埼玉新聞

 

新1万円札の両替求め、長蛇の列 店の外まで延び、150人以上が歴史的瞬間待つ 銀行はスタッフを1・5倍に増員 「待ち遠しかった」「とても誇り」

  • 両替した新1万円札を受け取る来店客=3日午後1時10分ごろ、深谷市西島町の埼玉りそな銀行深谷支店

    両替した新1万円札を受け取る来店客=3日午後1時10分ごろ、深谷市西島町の埼玉りそな銀行深谷支店

  • 両替した新1万円札を受け取る来店客=3日午後1時10分ごろ、深谷市西島町の埼玉りそな銀行深谷支店

 深谷市出身の実業家渋沢栄一の新1万円札が3日、発行された。地元からは祝福の声が上がり、渋沢の「立志と忠恕(思いやり)」の精神が全国に広がることを期待した。歴史的な日に新1万円札を受け取った人たちは「待ち遠しかった」「うれしい」と喜びの声を上げた。

 渋沢栄一の生誕地、深谷市西島町にある埼玉りそな銀行深谷支店では3日午後1時から、渋沢の顔が肖像に使われた1万円札など新たな紙幣3種類の両替が始まった。
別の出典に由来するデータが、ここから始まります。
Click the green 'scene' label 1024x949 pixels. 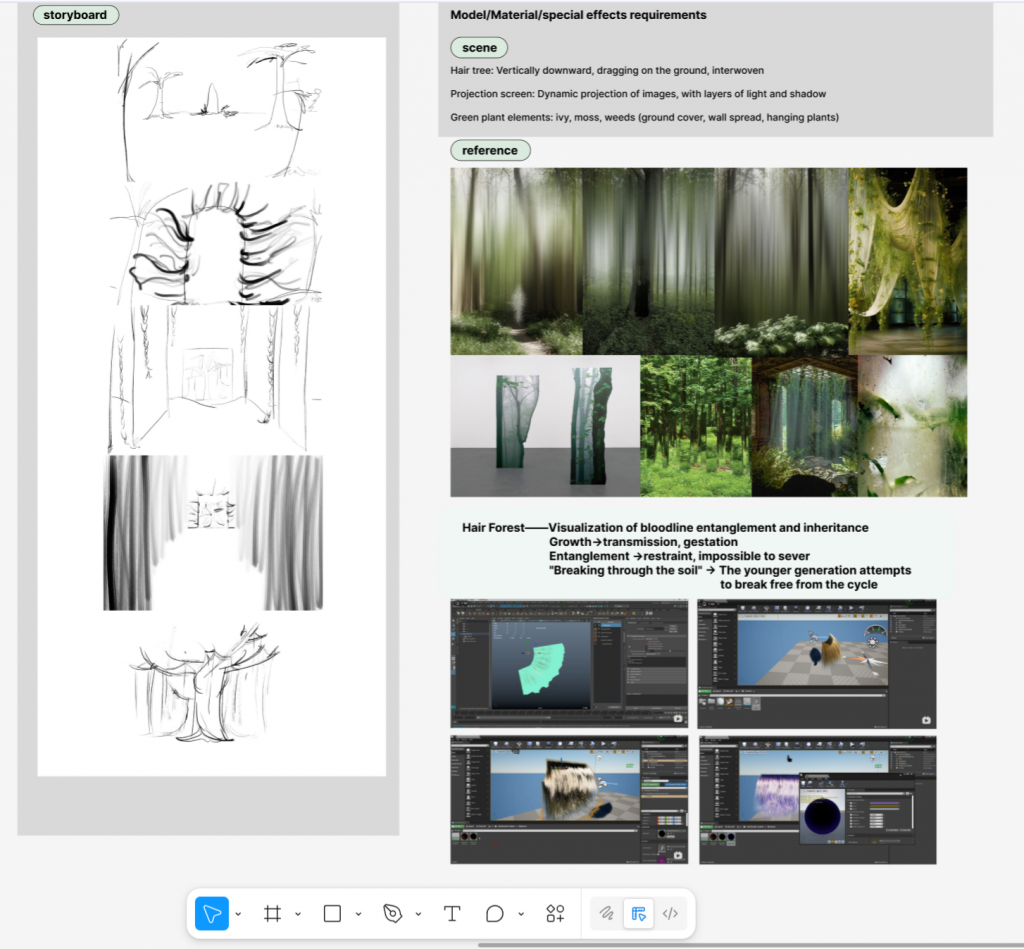(479, 48)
 川口市の小林幸夫さん(76)は窓口に一番乗りし、1万円札4枚を交換した。真新しい紙幣を手に、「待ち遠しかった。しばらく保管して、お守り代わりにしたい」と笑顔。早朝6時前に自宅を出発して電車で来たといい、小林さんは「せっかく深谷を訪れたので、これからゆかりの場所を巡りたい」と話した。

 渋沢が創立に関わった県立深谷商業高校の生徒たちも来店。期末テストを終えた後、仲間と一緒に駆け付けた3年生の木村風太さん(18)は「深谷市民なので、子どもの頃に授業で習い知っていた人。使わないで大切にしまっておきます」と誇らしげだ。

 同支店では、1億円分の新1万円札を持って記念撮影できる企画も実施。友人同士で参加した、ともに深谷市の介護士高橋広子さん(77)と黒沢文子さん(76)は「とても誇りに思っている。新札発行をきっかけに、深谷の街が栄えてほしい」と願う。

 この日、同支店では本部や他の支店から応援社員を集め、スタッフの数を通常の1・5倍ほどに増員。渋沢が書いた「道徳銀行」の文字が背中にプリントされた藍色のTシャツを着て、客を出迎えた。両替が始まる頃には行列が店の外まで伸び、同支店によると150人以上が歴史的瞬間を待っていた。瀬村泰紀支店長(51)は「キャッシュレス決済が広がりつつある時代だが、これほど多くのお客さまにご来店いただき喜ばしい。地元の活性化につながれば」と期待を膨らませた。